Portuguese blog by Jorge Nascimento Rodrigues quoting my comments on the topic of black swan and grey swan events of 2014: http://janelanaweb.com/novidades/2014-em-revista-cisnes-negros-cinzentos-6-surpresas/
My comment in English in full:
Black swan events are defined not only by their unpredictability ex ante the shock and the magnitude of the shock-related losses, but also by the fact that the rationale for their occurrence becomes fully explainable ex ante the event. In this sense, looking back at 2014, one can only imperfectly interpret key events as either black or grey swans.
One of the major black swan events of 2014 was the flaring up of a major geopolitical crisis involving Russia and the West. This pre-conditions for the emergence of this crisis were present throughout the late 2000s - early 2010s, but its rapid escalation from to the state of a proxy war fought by the two players over the Ukraine was not something we could have foreseen at the end of 2013.
On economic front, the decoupling of the US economy from global economic outlook and acceleration in the US growth was accurately reflected in a number of major forecasts published in the second half of 2013. As was the associated continued downtrend in growth in the euro area. But the simultaneous crisis across the major emerging economies, including Brazil and South Africa, as well as the onset of the outright recession in Russia and the Russian Ruble crisis of Q4 2014 were black swan events.

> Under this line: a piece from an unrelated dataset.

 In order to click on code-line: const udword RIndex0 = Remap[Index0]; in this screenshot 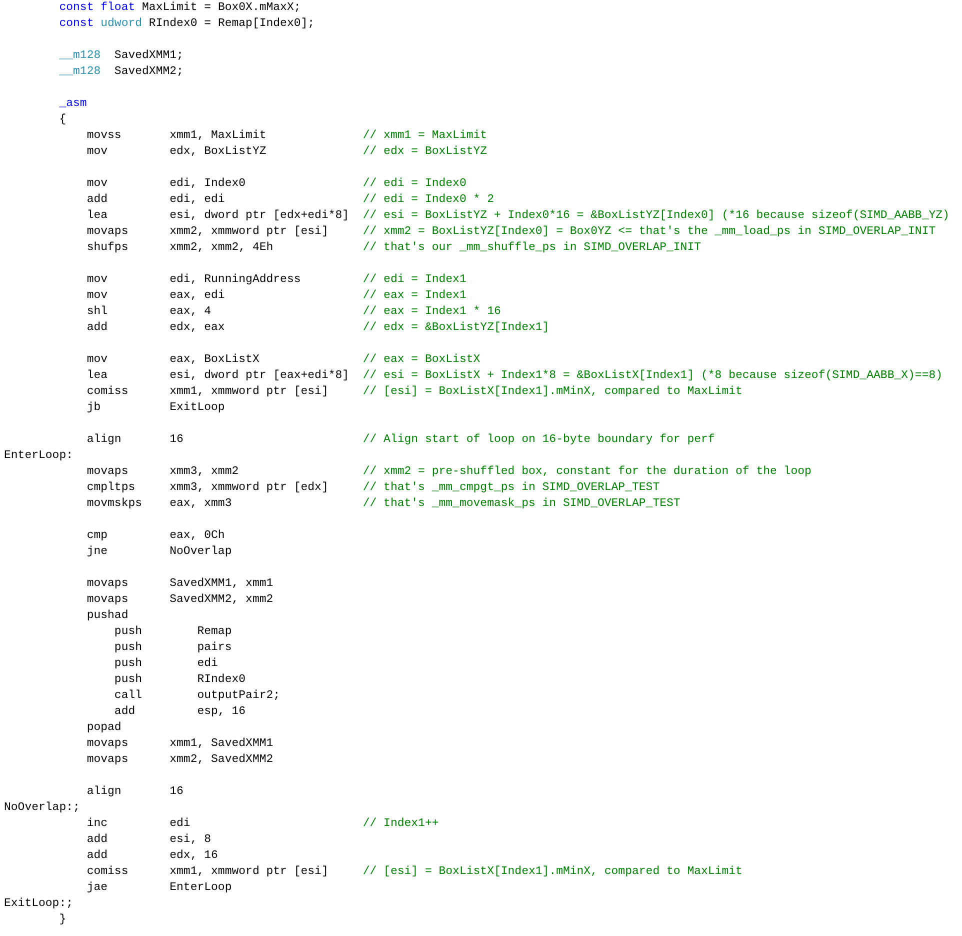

A good example of the grey swan event - an event with some predictability ex ante, but with unpredictable timing, was a massive decline in global oil prices. The decline was forecastable in 2013, given the rate of growth in potential supply from the non-OPEC countries, primarily Canada and the US. The rates of new wells drilling and the levels of average output and output dynamics from the existent wells should have told us well in advance that the decline in oil prices was coming. Ditto for the signals coming from the natural gas price divergence in North America against Europe and Asia Pacific. But the exact timing of this decline in oil prices was not easily predictable. In the end, the drop in oil prices in 2014 was driven by a combination of two forces. The supply dynamics - largely predictable, and the contraction in demand driven by the black swan shock to global (and in particular emerging markets) growth.

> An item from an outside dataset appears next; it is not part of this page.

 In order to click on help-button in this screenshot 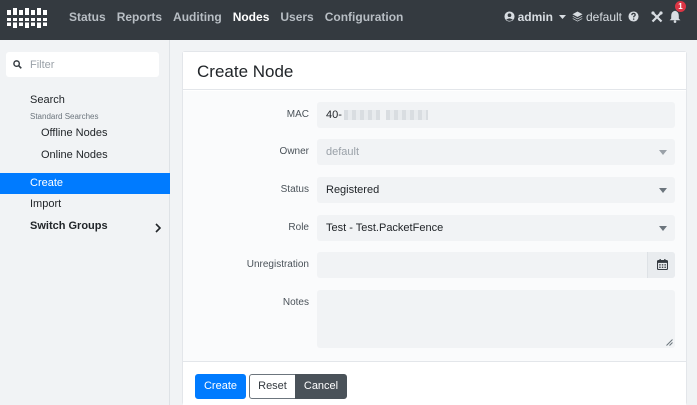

Two major themes that dominated the financial markets in 2014 - continued decline in sovereign debt yields and simultaneous divergence in prices between the US and European equity markets - was hardly a black swan, given the differences in monetary policies between ECB and the Fed. Nonetheless, to some extent both themes were shaped also by the global growth divergence, and as such, both constitute a sort of a grey swan event.

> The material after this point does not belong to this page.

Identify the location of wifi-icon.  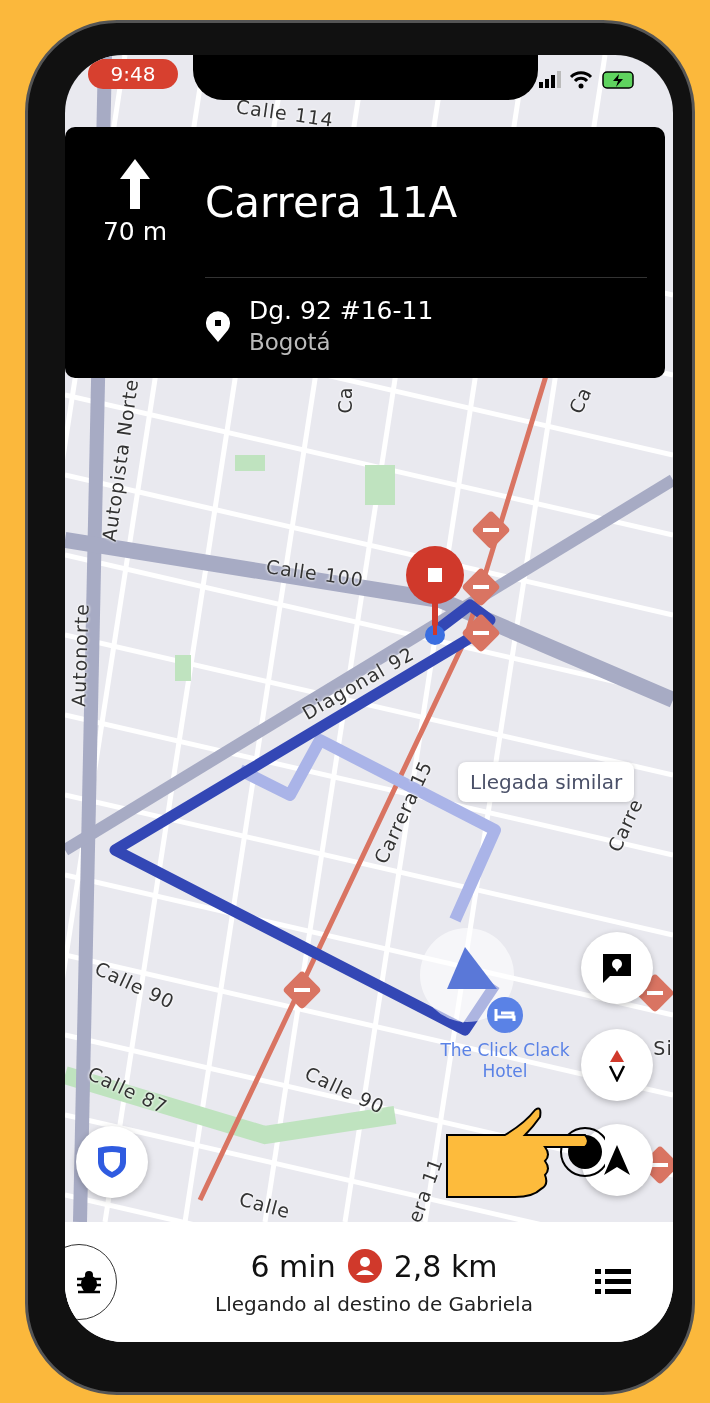
(581, 80).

Last, but not least, the flaring up of the euro area peripheral crisis, starting with Q4 2014 political risk flaring up in Greece, was neither a black swan nor a grey swan, and instead constitutes an empirical regularity of long term instability in the euro area periphery. This instability (both political and economic) is driven by the legacy of the debt crisis and the fallout from the policies used to address it. Nothing, absolutely nothing, has been resolved within the euro area when it comes to addressing debt overhangs present in a number of economies. Nothing has been done to address the endemic lack of structural growth drivers in the majority of the peripheral economies. If anything, the structural growth crisis contagion has now firmly spread to the core economies, such as France and Finland, and is impacting even Germany. Despite lots of sabre-rattling, the ECB remains in a passive policy mode, with the central bank balancesheet stubbornly stuck in the post-crisis lows and liquidity fully captured within a fragmented banking sector.